Le juge des tutelles peut assortir la protection des biens, de la personne majeure protégée, d’une protection de sa personne (cf. notre page consacrée à la protection de la personne et de ses biens). 

Dans cette hypothèse, le juge a la possibilité de désigner un co-tuteur ou un co-curateur. Ceux-ci exercerons le mandat de protection, soit des biens, soit de la personne, en lien avec l'autre co-tuteur ou co-curateur.

De façon pratique, le juge peut, par exemple, désigner un professionnel pour la protection des biens et un membre de la famille pour la protection de la personne (ou l'inverse, ou deux membres de la famille ou deux professionnels).

Cette dissociation des mandats est à l'appréciation du juge des tutelles, par exemple, en cas de patrimoine important (ce qui évite au tuteur ou au curateur une mission trop lourde), en cas de relation plus privilégié avec un membre de la famille qui se verra alors confier la protection de la personne, en cas de conflits d'intérêts éventuels entre les deux fonctions, ou toute autre raison.

Il est souhaitable que les deux co-tuteurs ou les deux co-curateurs puissent collaborer de la meilleure façon, à chaque fois que cela est nécessaire. Celui qui est chargé de la protection des biens n'a pas à rendre compte de sa gestion, au sens de la justifier, à celui qui exerce la protection de la personne (sauf décision contraire apparaissant dans le jugement de tutelle ou de curatelle).

A noter : ce co-exercice peut également se réaliser pour l'ensemble du mandat, sans dissociation (par exemple, deux co-tuteurs se voient confier le mandat de protection des biens et celui de la protection de la personne ; ils l'exercent ensemble, sans distinction particulière).

 

Le conseil de famille :

Le juge des tutelles peut désigner un conseil de famille, notamment quand la personne à protéger dispose d'un patrimoine très important et si elle relève d'une mesure de tutelle.

On utilise, dans ce cas, le terme de "tutelle complète".

Le conseil de famille doit être composé au minimum de quatre membres de la famille.

Il nomme, en son sein et lors de sa première réunion, le tuteur, voire un subrogé tuteur, et si la situation le nécessite (ou plus tard), un tuteur ad hoc.

Le conseil de famille est présidé par le juge des tutelles qui le réunit à chaque fois que cela lui semble nécessaire. 

Si un professionnel MJPM a été désigné, le conseil de famille peut être réuni en l'absence du juge des tutelles mais avec l'autorisation préalable de celui-ci. 

A noter : la désignation d'un conseil de famille reste exceptionnelle, notamment en raison des difficultés à le faire fonctionner pour le réunir.
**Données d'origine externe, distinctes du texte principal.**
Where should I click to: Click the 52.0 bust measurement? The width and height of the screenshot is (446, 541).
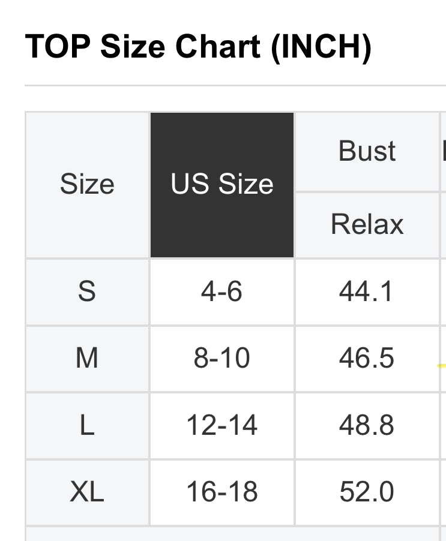coord(367,492)
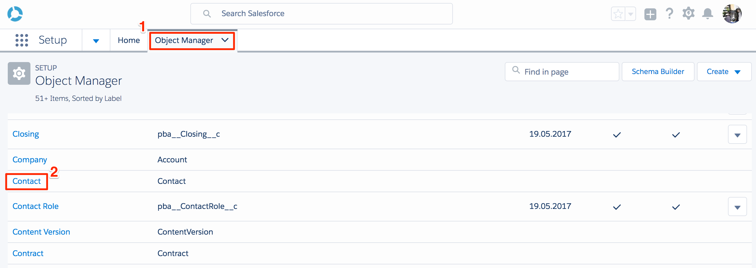Open the Company object link
The image size is (756, 268).
pos(30,160)
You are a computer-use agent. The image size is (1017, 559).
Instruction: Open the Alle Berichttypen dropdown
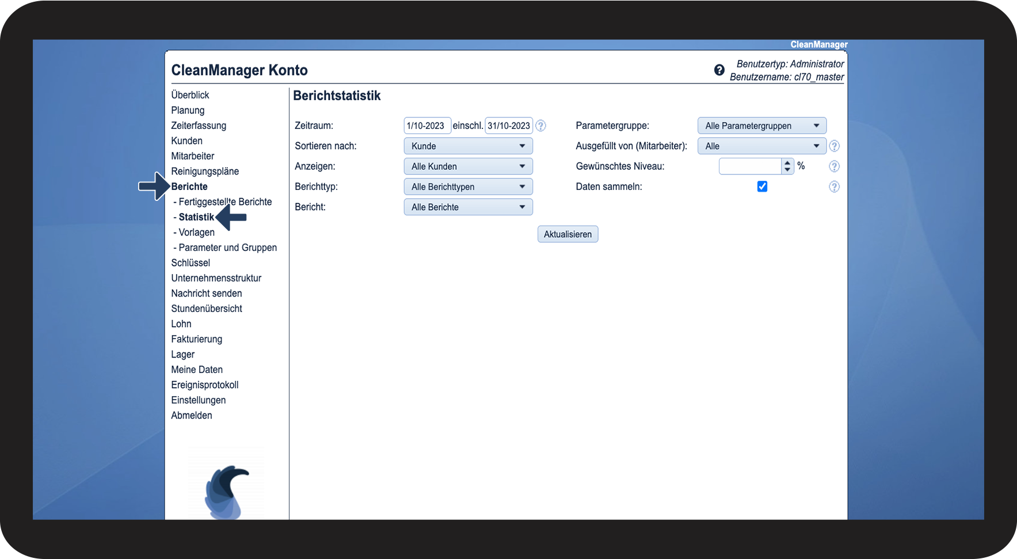click(x=468, y=187)
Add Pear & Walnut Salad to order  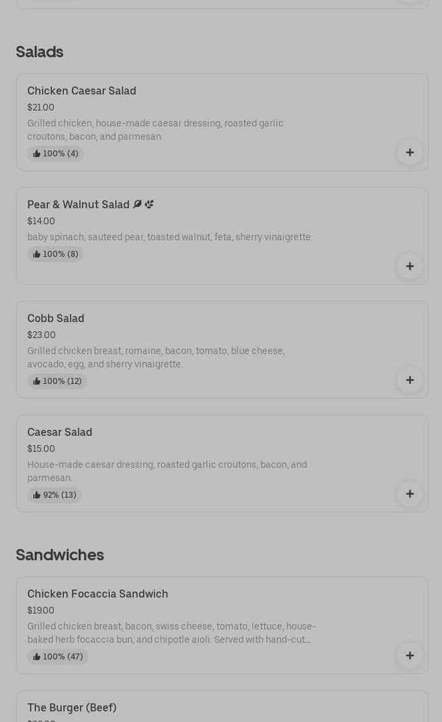tap(409, 266)
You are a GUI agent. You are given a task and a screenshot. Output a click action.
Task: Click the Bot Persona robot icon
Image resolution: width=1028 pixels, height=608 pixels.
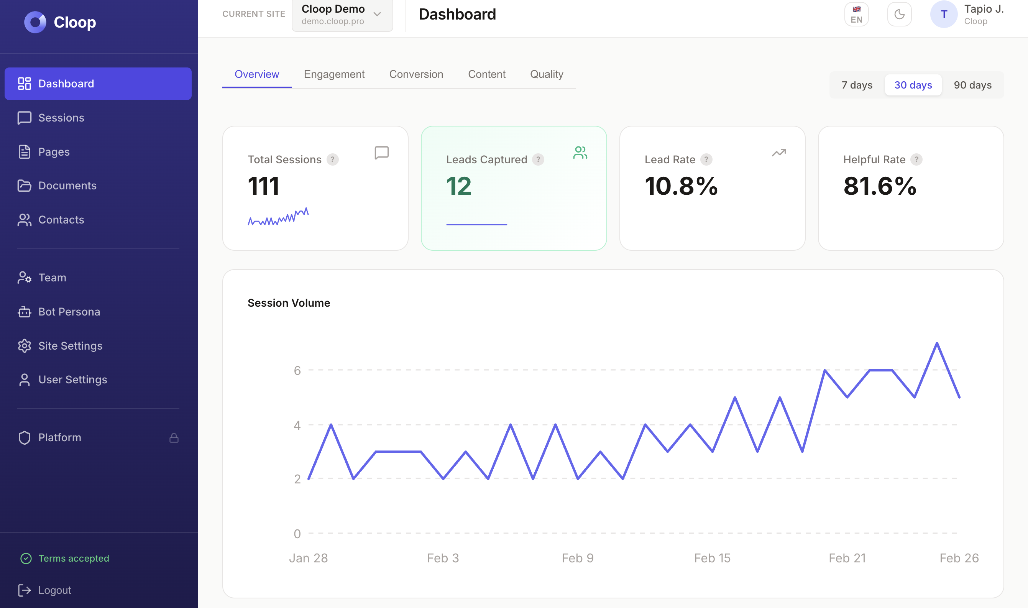click(25, 312)

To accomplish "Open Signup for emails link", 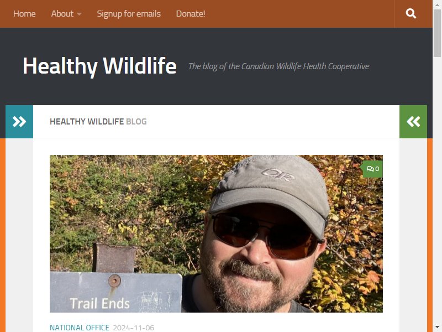I will point(129,13).
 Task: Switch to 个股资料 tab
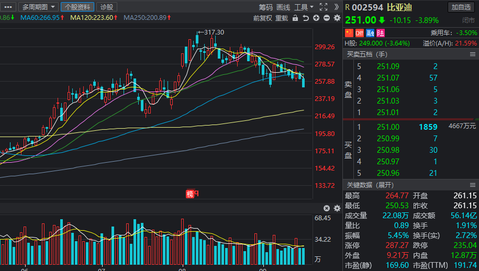coord(77,7)
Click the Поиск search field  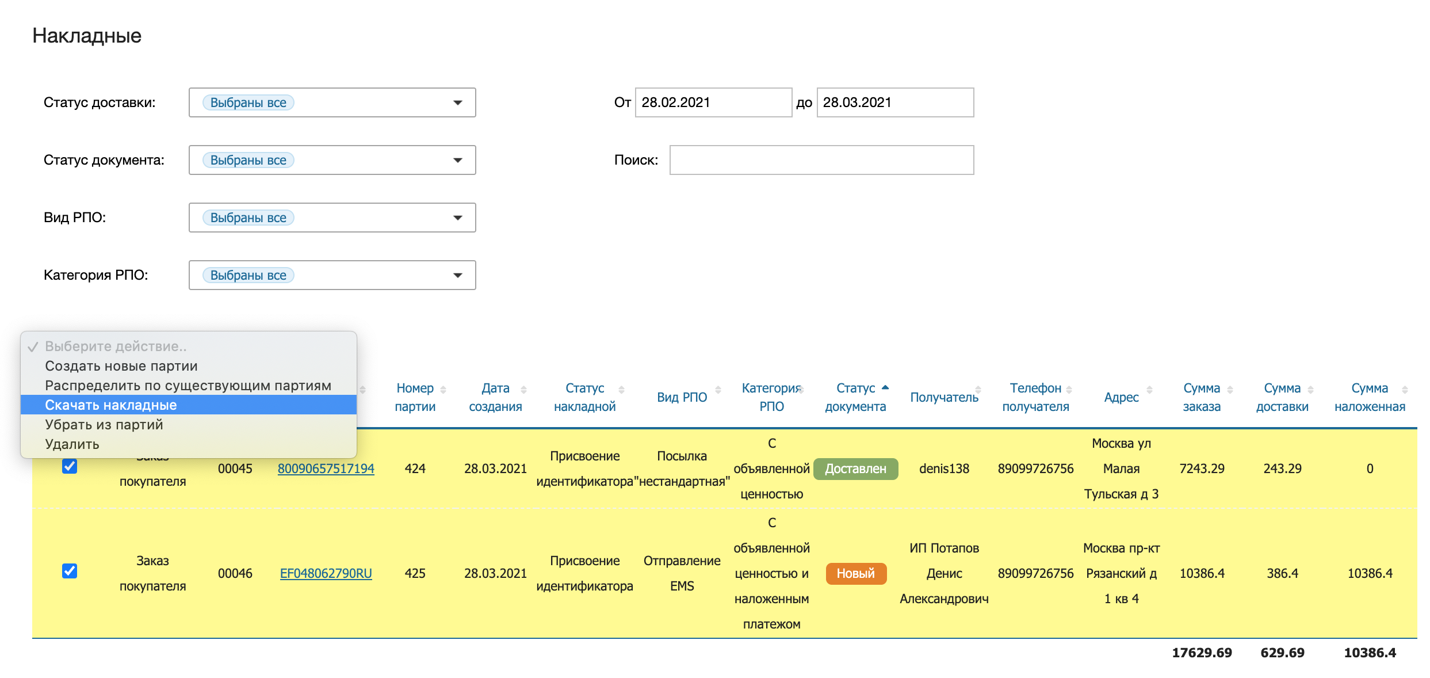[x=821, y=160]
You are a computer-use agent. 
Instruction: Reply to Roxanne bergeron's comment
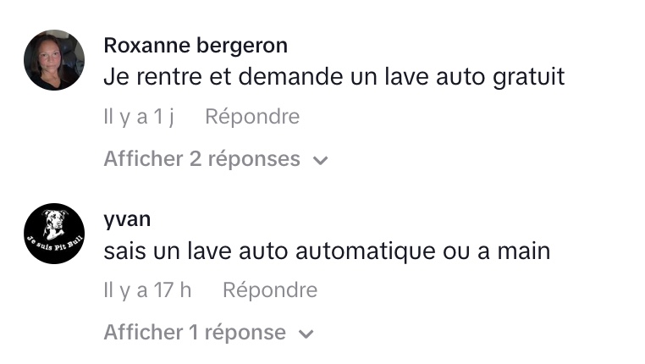[x=252, y=117]
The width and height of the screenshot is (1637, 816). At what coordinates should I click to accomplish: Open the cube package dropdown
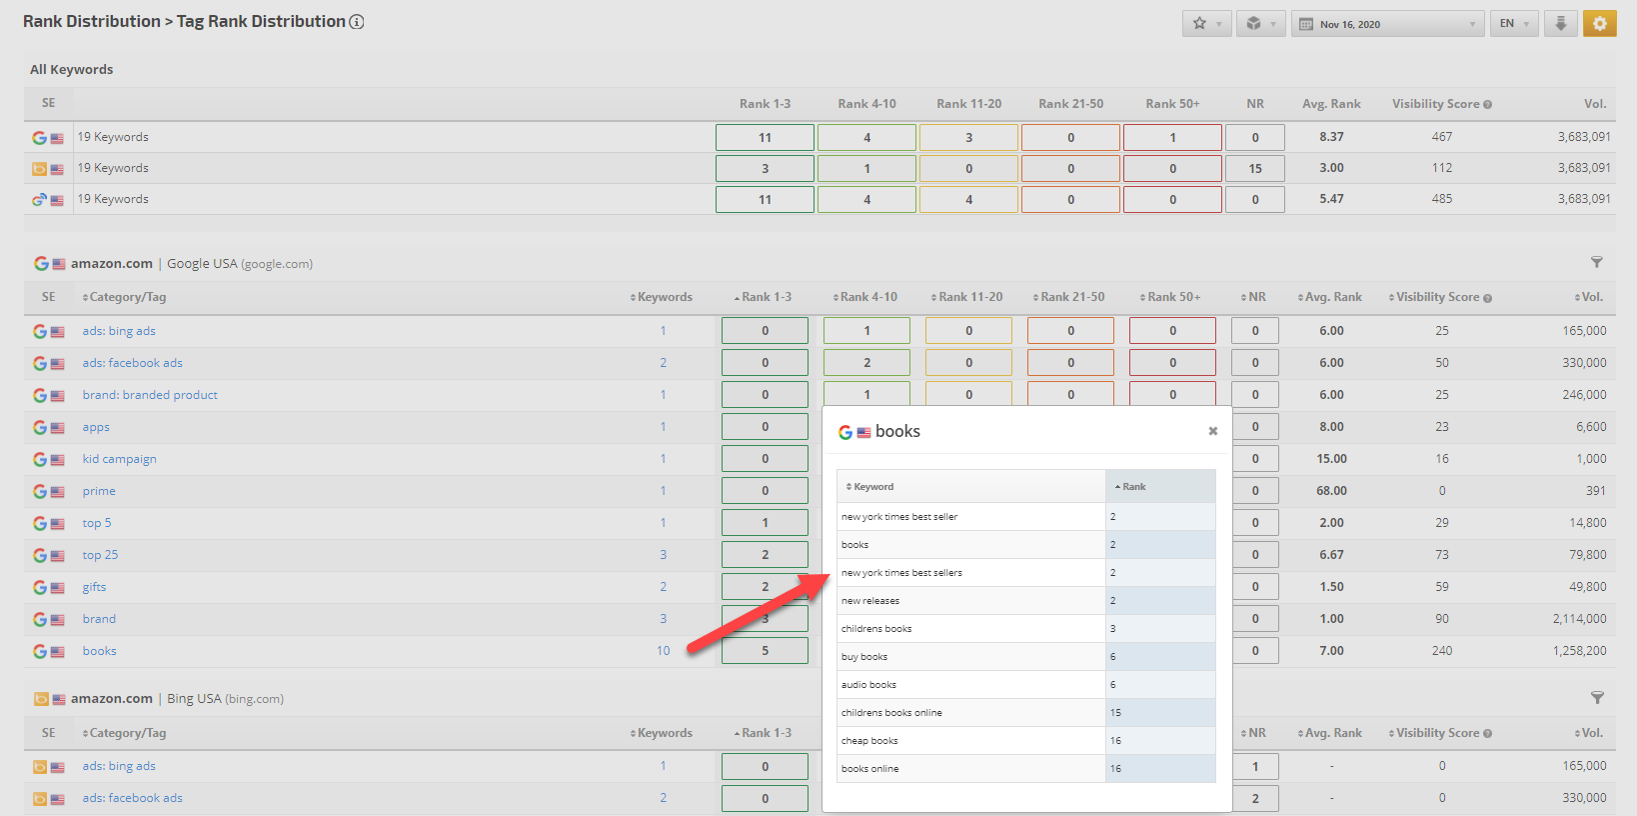point(1260,24)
Cette désignation reste cependant à l’appréciation du juge des tutelles.

 

Le mandat ad hoc :

Dans l'hypothèse de conflit(s) d'intérêt(s) entre la personne qui exerce la mesure de protection et le majeur protégé, le juge des tutelles peut désigner un mandataire ad hoc.

C'est le cas, par exemple, pour un tuteur familial qui demanderait l'autorisation au juge des tutelles d'accepter une succession qui le concernerait ainsi que son parent sous protection.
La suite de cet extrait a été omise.